> _TASK OBJECTIVE_: Report every line in the entries below that contains the word "Where", copying each such line in full.

> _PROVIDED MATERIAL_:
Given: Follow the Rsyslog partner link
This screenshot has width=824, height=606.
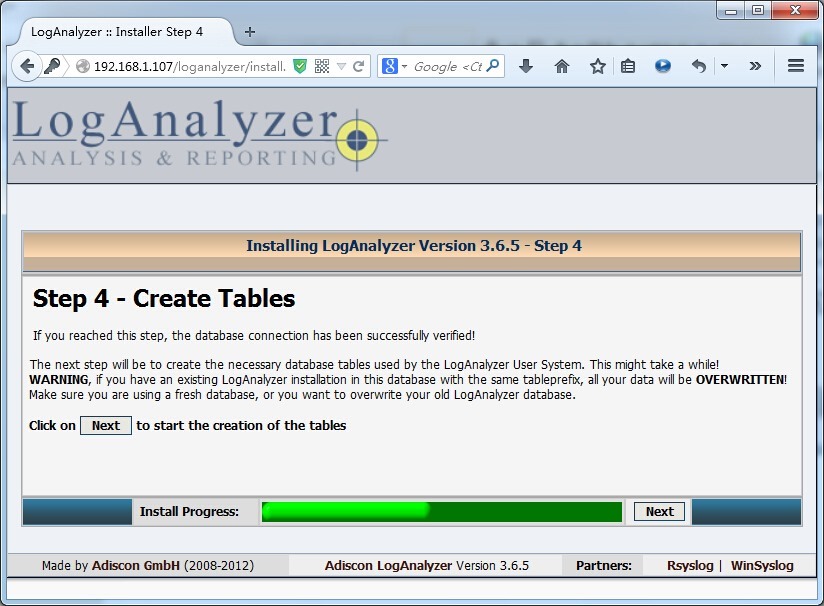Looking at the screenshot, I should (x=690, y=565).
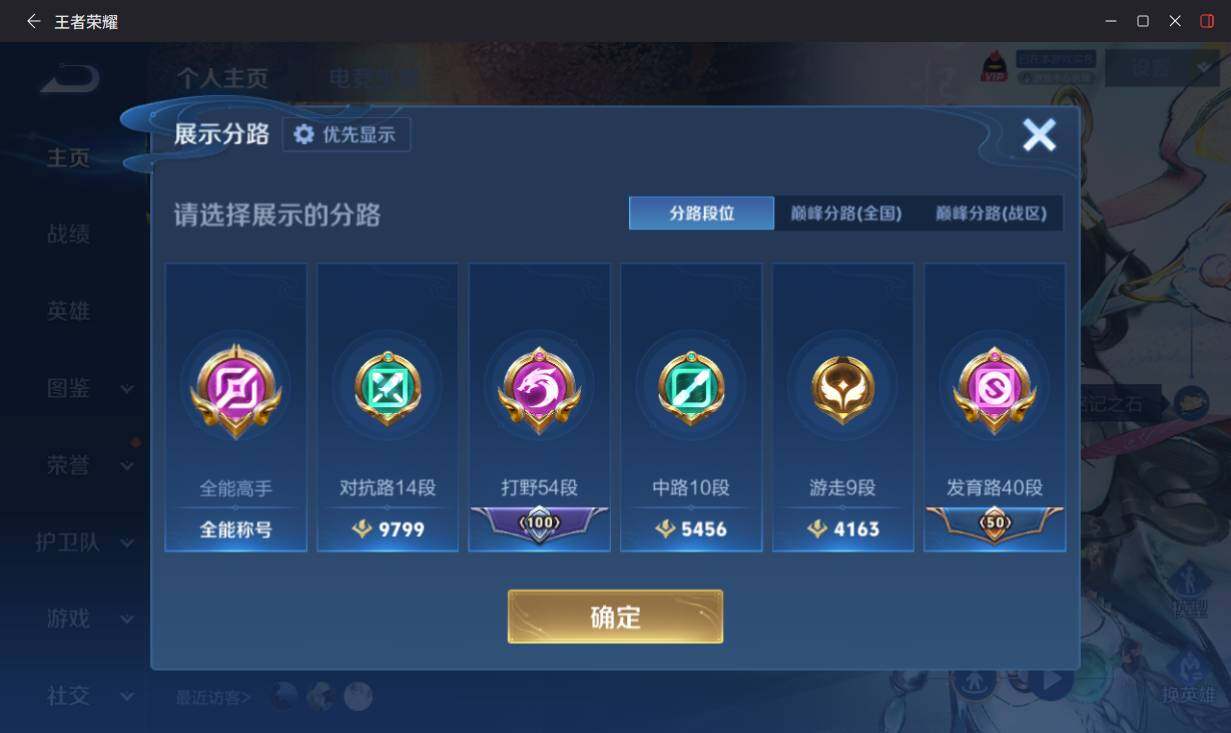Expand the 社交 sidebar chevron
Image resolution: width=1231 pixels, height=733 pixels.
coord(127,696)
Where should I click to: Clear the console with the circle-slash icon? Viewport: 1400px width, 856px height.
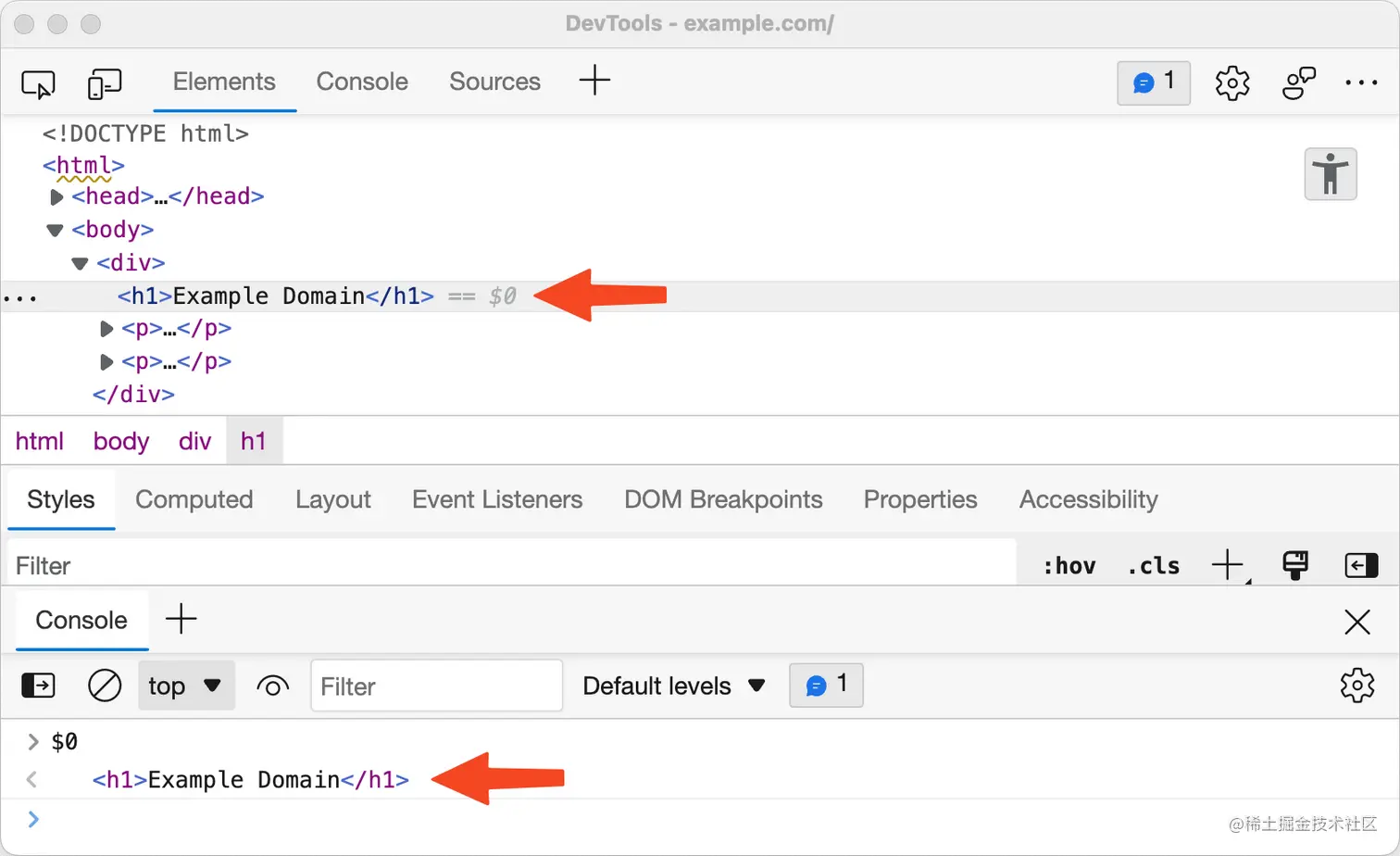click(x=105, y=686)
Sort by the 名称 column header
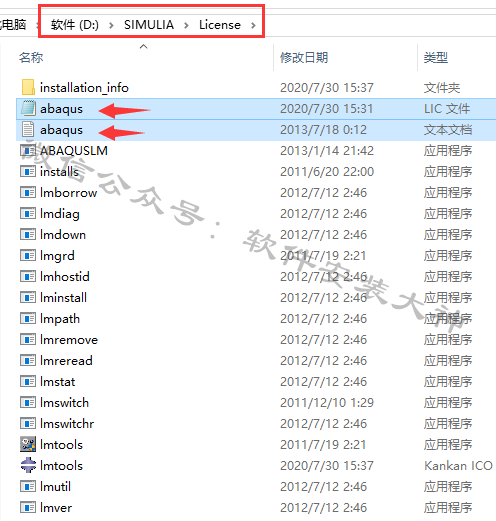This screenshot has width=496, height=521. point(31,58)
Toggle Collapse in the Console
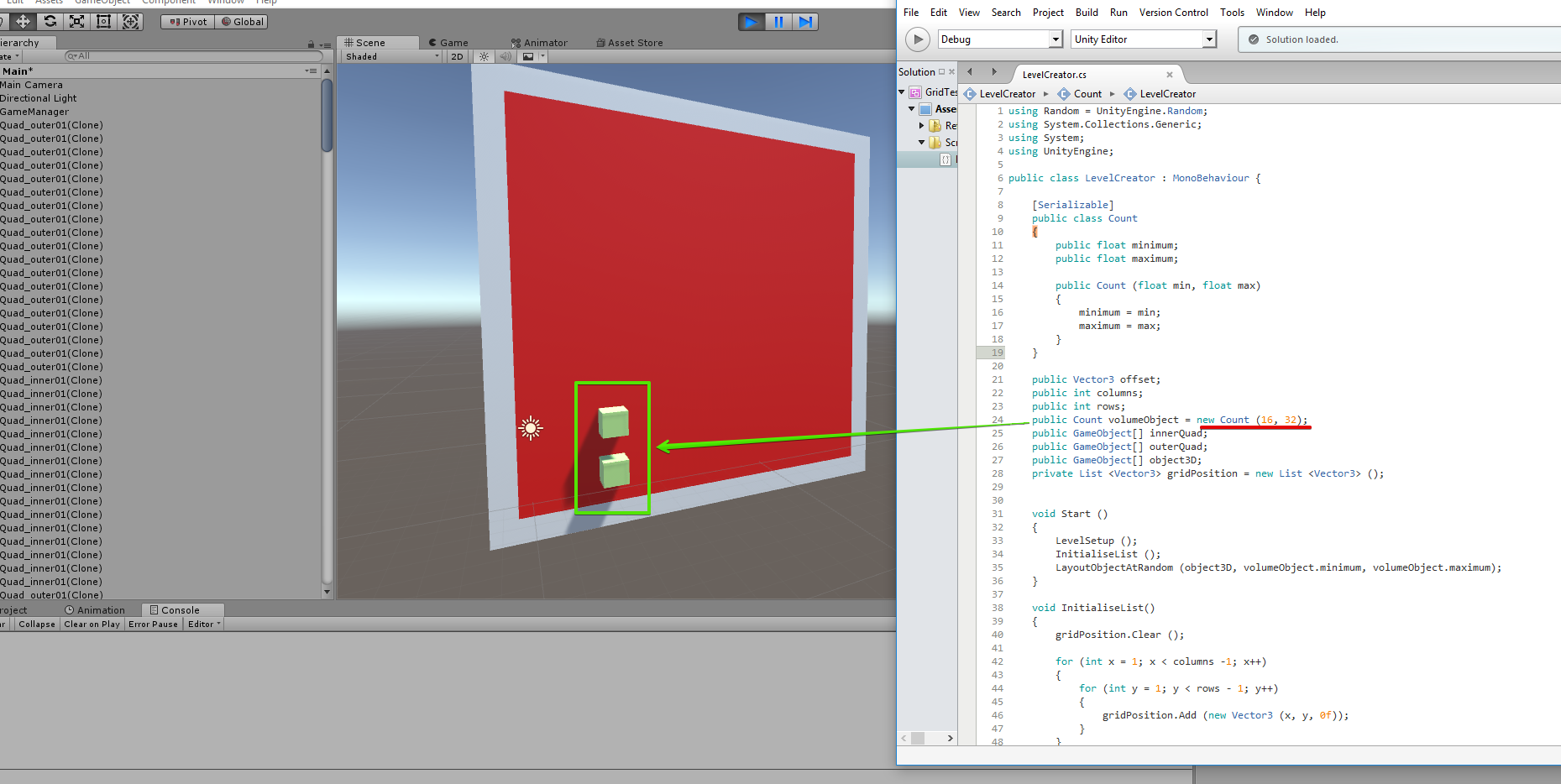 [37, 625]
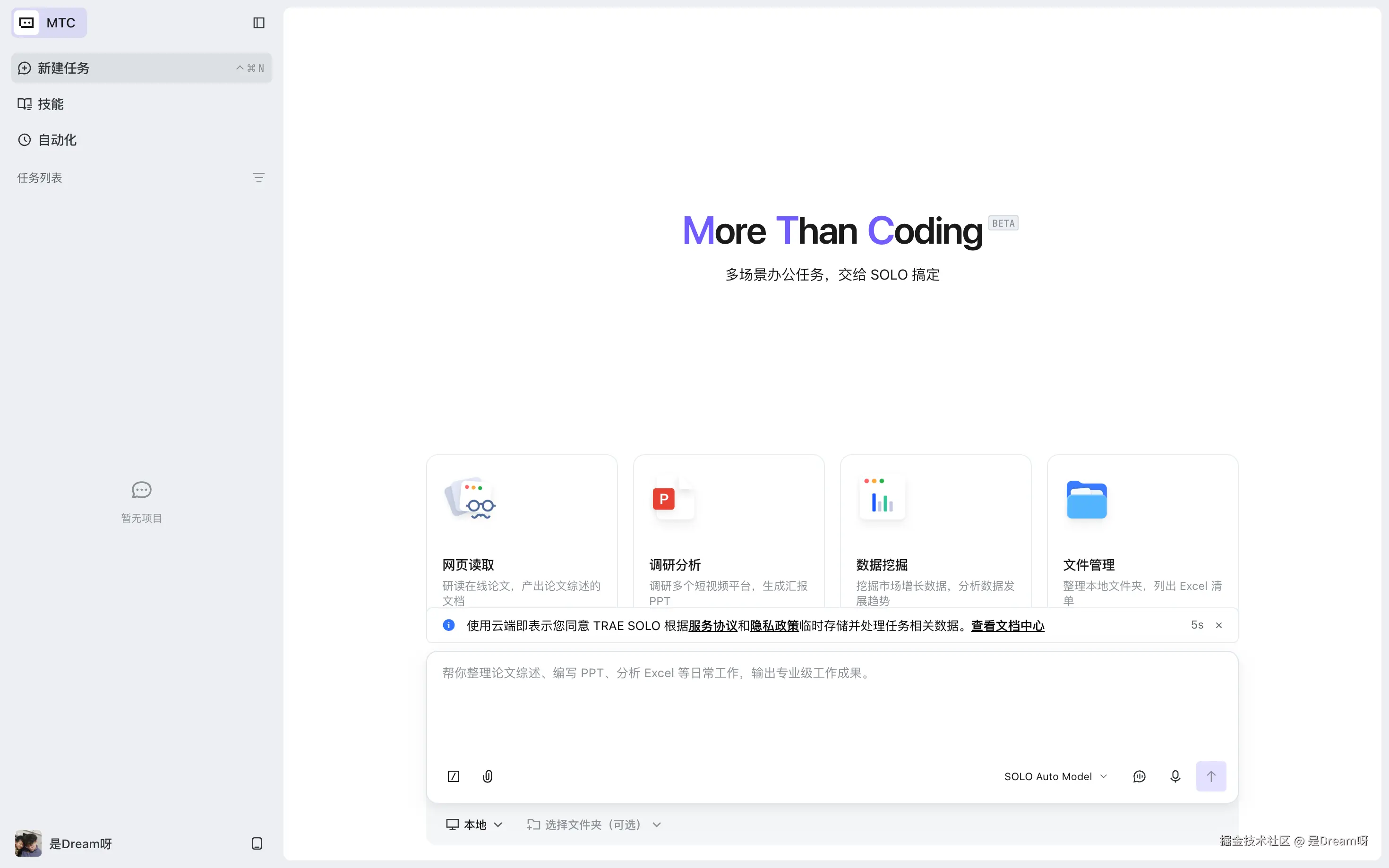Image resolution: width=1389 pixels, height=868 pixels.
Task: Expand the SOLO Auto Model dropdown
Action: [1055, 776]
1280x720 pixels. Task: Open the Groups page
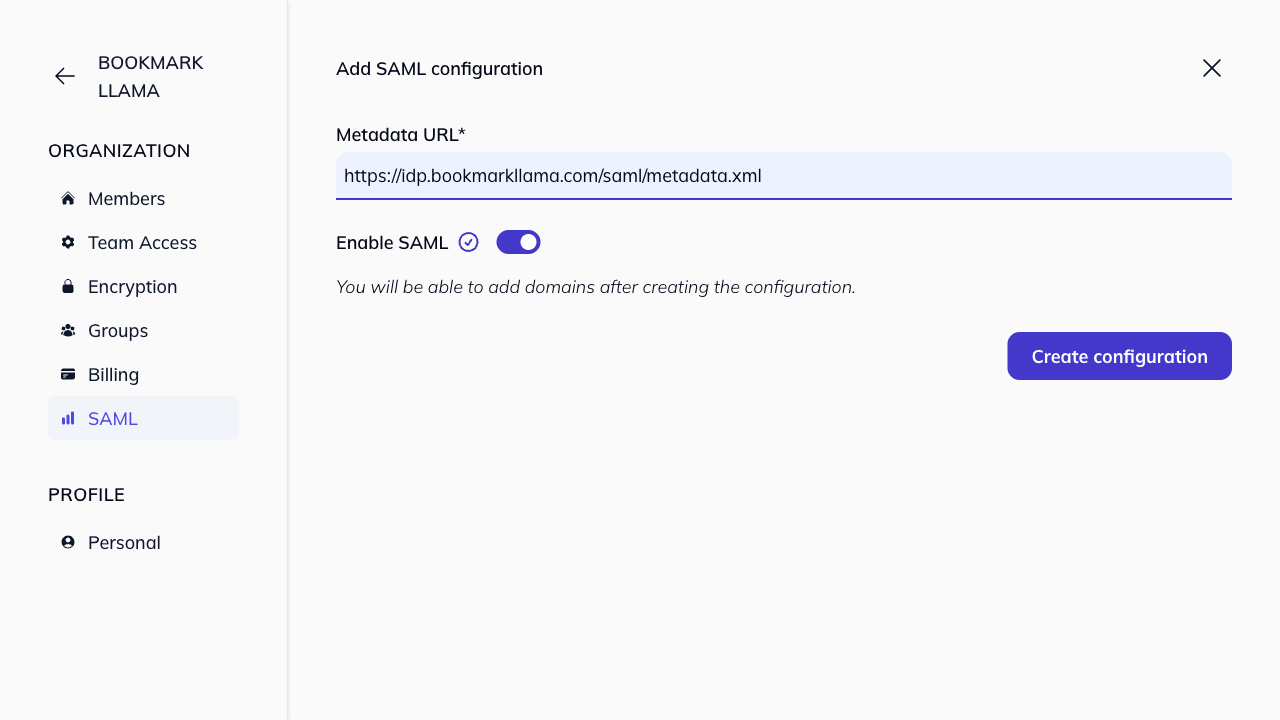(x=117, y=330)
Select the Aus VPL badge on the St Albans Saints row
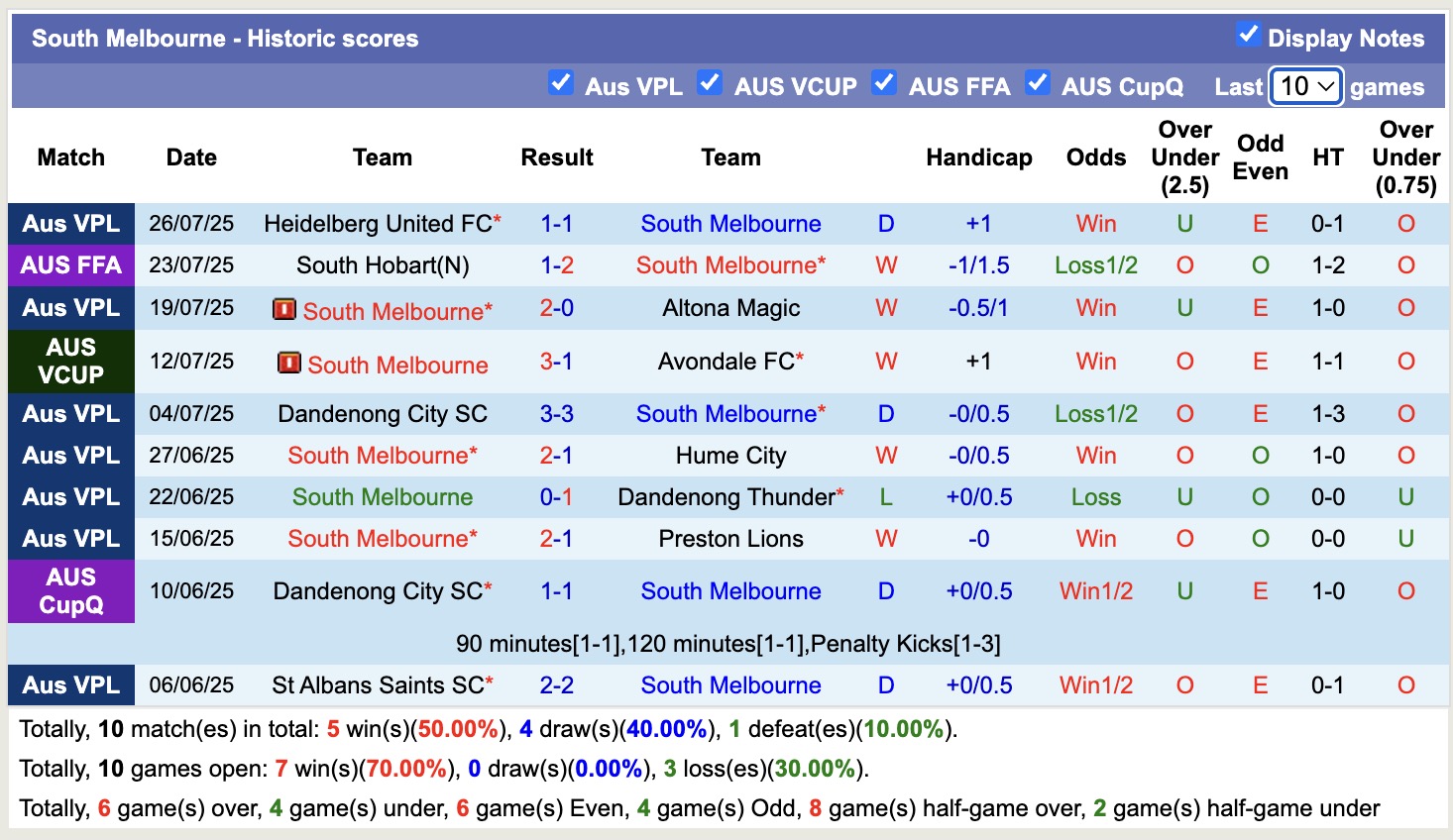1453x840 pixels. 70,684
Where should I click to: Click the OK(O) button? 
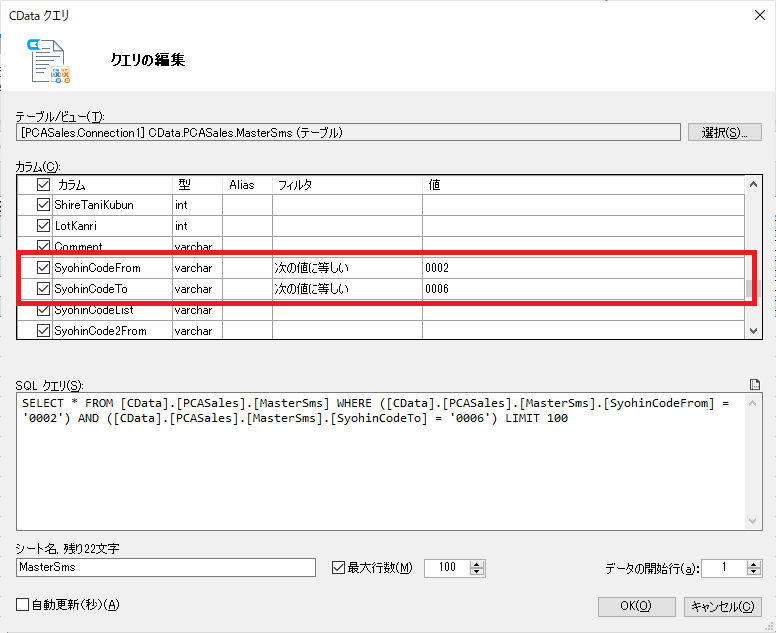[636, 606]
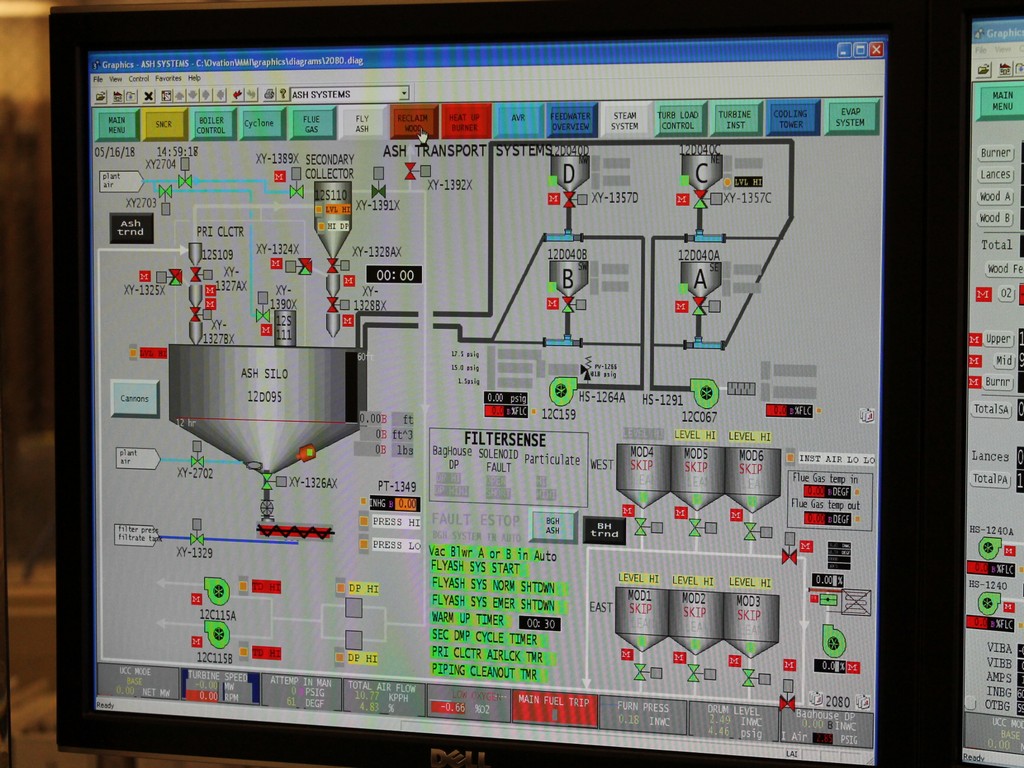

> _RESULT OF THE EXERCISE_:
Where should I click to: Clear the console with the circle-slash icon? Viewport: 1400px width, 856px height.
Where should I click to: Click the OK(O) button? 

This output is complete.